[Element and text position data]
::::::
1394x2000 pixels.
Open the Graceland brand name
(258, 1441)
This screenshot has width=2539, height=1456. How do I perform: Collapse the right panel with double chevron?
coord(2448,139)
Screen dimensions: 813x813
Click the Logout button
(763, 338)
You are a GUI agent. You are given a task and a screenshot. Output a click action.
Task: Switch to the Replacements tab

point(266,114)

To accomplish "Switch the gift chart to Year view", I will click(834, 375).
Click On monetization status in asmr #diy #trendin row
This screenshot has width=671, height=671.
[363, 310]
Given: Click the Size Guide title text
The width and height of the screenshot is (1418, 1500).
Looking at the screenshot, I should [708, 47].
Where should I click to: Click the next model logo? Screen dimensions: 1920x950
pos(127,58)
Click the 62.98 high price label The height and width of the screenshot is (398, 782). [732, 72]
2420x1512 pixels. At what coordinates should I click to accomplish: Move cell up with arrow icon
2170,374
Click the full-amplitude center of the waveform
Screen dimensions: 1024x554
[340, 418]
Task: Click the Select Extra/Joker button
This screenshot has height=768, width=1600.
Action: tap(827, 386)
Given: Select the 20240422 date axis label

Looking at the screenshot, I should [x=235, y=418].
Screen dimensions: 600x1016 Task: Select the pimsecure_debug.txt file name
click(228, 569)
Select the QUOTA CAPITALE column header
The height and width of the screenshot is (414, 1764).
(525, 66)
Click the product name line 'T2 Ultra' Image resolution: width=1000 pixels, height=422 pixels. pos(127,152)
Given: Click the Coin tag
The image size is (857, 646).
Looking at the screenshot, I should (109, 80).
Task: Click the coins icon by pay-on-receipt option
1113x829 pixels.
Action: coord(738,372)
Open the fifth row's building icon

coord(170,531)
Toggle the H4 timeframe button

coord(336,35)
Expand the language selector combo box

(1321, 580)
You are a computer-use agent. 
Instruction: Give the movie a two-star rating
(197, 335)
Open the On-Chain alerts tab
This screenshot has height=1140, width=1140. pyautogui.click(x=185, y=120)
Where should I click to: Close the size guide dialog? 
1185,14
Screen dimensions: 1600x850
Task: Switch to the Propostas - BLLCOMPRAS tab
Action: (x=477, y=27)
::::::
- [Given instruction] Return the full listing above, reproducing every line without any change.

- [Correct response]
1394x2000 pixels.
Open the Graceland brand name
(258, 1441)
This screenshot has width=2539, height=1456. How do I perform: Collapse the right panel with double chevron?
coord(2448,139)
Screen dimensions: 813x813
Click the Logout button
(763, 338)
You are a GUI agent. You are given a task and a screenshot. Output a click action.
Task: Switch to the Replacements tab

point(266,114)

To accomplish "Switch the gift chart to Year view", I will click(834, 375).
Click On monetization status in asmr #diy #trendin row
This screenshot has width=671, height=671.
[363, 310]
Given: Click the Size Guide title text
The width and height of the screenshot is (1418, 1500).
Looking at the screenshot, I should [708, 47].
Where should I click to: Click the next model logo? Screen dimensions: 1920x950
pos(127,58)
Click the 62.98 high price label The height and width of the screenshot is (398, 782). [732, 72]
2420x1512 pixels. At what coordinates should I click to accomplish: Move cell up with arrow icon
2170,374
Click the full-amplitude center of the waveform
Screen dimensions: 1024x554
[340, 418]
Task: Click the Select Extra/Joker button
This screenshot has height=768, width=1600.
Action: tap(827, 386)
Given: Select the 20240422 date axis label

Looking at the screenshot, I should [x=235, y=418].
Screen dimensions: 600x1016 Task: Select the pimsecure_debug.txt file name
click(228, 569)
Select the QUOTA CAPITALE column header
The height and width of the screenshot is (414, 1764).
(525, 66)
Click the product name line 'T2 Ultra' Image resolution: width=1000 pixels, height=422 pixels. pos(127,152)
Given: Click the Coin tag
The image size is (857, 646).
Looking at the screenshot, I should (109, 80).
Task: Click the coins icon by pay-on-receipt option
1113x829 pixels.
Action: coord(738,372)
Open the fifth row's building icon

coord(170,531)
Toggle the H4 timeframe button

coord(336,35)
Expand the language selector combo box

(1321, 580)
You are a computer-use agent. 
Instruction: Give the movie a two-star rating
(197, 335)
Open the On-Chain alerts tab
This screenshot has height=1140, width=1140. pyautogui.click(x=185, y=120)
Where should I click to: Close the size guide dialog? 
1185,14
Screen dimensions: 1600x850
Task: Switch to the Propostas - BLLCOMPRAS tab
Action: (x=477, y=27)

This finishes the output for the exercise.